How the future of magazines may work online

The recent postal strike made some magazine publishers sit up and consider their regular subscribers.

How to make sure that those who pay extra to receive the magazine don’t miss out because of striking postmen? The answer seemed simple – send them a lovely online edition of the magazine to look at.

The likes of Red magazine and The Word both offered sparkly and attractive digital editions, which were easy to turn and simple to zoom in and out of.

And it’s not just a flash in the pan. Tindle Newspapers have announced that they’re rolling out digital editions of their online publications, after a successful trial on a small number.

In fact, The Word is continuing to offer a digital edition to magazine subscribers, as another add-on.

But these digital editions are surely a way of cashing in on the appeal of magazines. Sure, they don’t have the same cachet as holding the magazine in the hand, but I can imagine people stumping up cash to buy a digital edition, which automatically means that companies can reduce their costs.

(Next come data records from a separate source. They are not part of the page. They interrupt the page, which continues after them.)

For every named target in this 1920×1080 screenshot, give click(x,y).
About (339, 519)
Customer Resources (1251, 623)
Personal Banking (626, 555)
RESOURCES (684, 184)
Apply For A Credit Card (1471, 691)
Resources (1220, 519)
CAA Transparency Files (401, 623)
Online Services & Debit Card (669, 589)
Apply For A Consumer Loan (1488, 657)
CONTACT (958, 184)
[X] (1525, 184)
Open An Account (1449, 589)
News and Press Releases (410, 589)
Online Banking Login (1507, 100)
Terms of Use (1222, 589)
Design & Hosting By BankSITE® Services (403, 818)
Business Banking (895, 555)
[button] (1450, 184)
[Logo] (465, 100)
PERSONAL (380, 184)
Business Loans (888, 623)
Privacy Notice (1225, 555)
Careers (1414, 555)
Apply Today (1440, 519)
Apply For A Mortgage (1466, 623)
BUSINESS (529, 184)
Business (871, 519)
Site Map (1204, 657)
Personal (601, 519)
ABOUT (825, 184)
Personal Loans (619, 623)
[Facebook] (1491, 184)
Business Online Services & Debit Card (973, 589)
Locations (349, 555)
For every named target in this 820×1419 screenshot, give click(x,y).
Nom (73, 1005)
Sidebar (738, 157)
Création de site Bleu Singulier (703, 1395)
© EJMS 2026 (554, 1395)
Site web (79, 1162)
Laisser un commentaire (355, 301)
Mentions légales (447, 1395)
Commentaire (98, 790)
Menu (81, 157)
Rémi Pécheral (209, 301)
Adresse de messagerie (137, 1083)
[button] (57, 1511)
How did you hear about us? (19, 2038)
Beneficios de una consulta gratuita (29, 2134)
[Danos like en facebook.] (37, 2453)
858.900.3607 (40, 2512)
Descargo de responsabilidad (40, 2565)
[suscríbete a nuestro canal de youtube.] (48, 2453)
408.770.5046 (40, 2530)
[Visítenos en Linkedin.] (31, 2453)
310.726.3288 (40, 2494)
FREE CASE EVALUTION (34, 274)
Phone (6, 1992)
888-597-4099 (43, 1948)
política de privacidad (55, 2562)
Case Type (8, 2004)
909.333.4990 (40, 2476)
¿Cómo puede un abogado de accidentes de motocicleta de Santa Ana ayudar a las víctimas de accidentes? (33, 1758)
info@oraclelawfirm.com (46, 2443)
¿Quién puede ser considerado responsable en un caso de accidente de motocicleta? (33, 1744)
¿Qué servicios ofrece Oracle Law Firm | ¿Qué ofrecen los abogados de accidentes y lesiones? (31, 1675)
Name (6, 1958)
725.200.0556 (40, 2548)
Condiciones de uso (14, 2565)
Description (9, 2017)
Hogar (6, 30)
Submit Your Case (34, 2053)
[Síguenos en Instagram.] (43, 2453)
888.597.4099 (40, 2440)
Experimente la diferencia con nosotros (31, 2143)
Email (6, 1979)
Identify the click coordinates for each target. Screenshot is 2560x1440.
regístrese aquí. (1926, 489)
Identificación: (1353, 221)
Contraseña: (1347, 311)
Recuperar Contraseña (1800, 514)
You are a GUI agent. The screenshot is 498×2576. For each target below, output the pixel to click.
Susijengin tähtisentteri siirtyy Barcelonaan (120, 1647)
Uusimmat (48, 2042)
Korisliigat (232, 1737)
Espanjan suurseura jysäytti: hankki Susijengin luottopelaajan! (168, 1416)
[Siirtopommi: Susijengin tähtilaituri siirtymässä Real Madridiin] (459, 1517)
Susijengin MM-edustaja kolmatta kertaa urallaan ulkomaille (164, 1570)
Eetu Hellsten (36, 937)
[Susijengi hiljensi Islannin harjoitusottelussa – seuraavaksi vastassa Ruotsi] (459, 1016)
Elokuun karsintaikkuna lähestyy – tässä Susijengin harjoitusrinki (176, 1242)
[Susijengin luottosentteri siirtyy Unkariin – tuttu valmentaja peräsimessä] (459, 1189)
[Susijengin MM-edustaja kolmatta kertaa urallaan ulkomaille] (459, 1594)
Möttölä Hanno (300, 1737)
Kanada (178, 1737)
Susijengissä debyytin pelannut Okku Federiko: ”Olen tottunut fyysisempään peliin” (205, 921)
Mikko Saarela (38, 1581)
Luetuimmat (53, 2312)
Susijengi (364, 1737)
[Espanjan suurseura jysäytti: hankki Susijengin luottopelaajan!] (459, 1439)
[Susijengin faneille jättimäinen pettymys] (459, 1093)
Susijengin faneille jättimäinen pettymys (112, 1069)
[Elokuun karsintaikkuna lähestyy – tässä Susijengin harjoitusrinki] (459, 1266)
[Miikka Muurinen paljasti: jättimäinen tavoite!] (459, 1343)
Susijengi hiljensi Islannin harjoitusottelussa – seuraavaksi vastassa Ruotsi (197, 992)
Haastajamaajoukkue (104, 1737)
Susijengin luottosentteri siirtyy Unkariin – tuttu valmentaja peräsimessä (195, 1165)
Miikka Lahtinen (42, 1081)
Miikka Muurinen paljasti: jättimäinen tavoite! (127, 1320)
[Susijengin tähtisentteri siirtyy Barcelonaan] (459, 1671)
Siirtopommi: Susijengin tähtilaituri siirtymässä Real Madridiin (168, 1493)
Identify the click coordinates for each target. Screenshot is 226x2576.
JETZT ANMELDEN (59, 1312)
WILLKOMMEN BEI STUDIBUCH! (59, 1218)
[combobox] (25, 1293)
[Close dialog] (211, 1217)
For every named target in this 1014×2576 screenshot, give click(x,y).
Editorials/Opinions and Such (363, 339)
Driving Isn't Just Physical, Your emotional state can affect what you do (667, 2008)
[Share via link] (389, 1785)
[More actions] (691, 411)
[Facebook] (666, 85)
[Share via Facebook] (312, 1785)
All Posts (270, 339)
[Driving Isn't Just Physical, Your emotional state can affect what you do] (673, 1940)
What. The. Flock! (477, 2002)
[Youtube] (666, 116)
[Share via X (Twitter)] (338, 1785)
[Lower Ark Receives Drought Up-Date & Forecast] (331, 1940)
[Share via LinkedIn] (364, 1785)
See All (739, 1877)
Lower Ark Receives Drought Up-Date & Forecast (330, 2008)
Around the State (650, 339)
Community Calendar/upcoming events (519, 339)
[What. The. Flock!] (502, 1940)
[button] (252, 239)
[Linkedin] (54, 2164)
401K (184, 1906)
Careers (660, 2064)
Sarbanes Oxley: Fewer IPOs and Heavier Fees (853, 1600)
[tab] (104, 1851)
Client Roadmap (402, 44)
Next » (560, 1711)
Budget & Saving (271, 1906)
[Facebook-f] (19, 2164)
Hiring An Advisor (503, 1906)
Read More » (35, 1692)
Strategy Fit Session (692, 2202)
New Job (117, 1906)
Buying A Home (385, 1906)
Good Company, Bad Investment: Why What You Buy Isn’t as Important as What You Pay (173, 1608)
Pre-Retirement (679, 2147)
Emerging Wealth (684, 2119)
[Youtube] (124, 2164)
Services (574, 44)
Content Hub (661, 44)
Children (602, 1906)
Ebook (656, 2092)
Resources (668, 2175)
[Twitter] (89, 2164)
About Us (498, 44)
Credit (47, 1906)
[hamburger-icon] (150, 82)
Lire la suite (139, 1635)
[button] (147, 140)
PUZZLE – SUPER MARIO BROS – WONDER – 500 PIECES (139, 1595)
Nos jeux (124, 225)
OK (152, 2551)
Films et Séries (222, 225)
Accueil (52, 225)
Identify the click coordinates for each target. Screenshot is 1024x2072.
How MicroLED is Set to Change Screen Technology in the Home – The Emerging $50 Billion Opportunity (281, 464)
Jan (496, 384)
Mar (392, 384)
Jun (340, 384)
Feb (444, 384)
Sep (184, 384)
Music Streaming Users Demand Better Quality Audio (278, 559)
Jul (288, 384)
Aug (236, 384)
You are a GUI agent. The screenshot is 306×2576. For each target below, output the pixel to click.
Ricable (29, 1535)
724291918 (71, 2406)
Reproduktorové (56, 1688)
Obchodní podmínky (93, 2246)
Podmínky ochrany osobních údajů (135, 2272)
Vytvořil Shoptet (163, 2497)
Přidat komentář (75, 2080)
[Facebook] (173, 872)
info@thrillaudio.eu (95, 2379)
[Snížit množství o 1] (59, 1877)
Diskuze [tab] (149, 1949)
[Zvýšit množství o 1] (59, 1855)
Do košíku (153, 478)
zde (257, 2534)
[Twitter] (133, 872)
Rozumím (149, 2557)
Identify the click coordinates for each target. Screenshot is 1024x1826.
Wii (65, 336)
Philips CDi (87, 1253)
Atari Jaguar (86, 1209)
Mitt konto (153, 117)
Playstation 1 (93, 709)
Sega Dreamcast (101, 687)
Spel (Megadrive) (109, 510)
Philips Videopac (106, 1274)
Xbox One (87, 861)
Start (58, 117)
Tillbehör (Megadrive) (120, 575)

I can’t claim to be an expert in the economics of printing, but a reduction in print run, paper, etc would inevitably help cash-straped publishers. By gaining some sort of revenue from a digital edition (for the fraction of the price of a printed edition) must be something to look at.

After all, when magazines start to get into trouble, one of the first things that goes is paper quality, print run and number of pages.

It may take a while for it to be worthwhile, but I can’t believe that there aren’t a number of publishers who haven’t thought about it and aren’t already heading in that direction.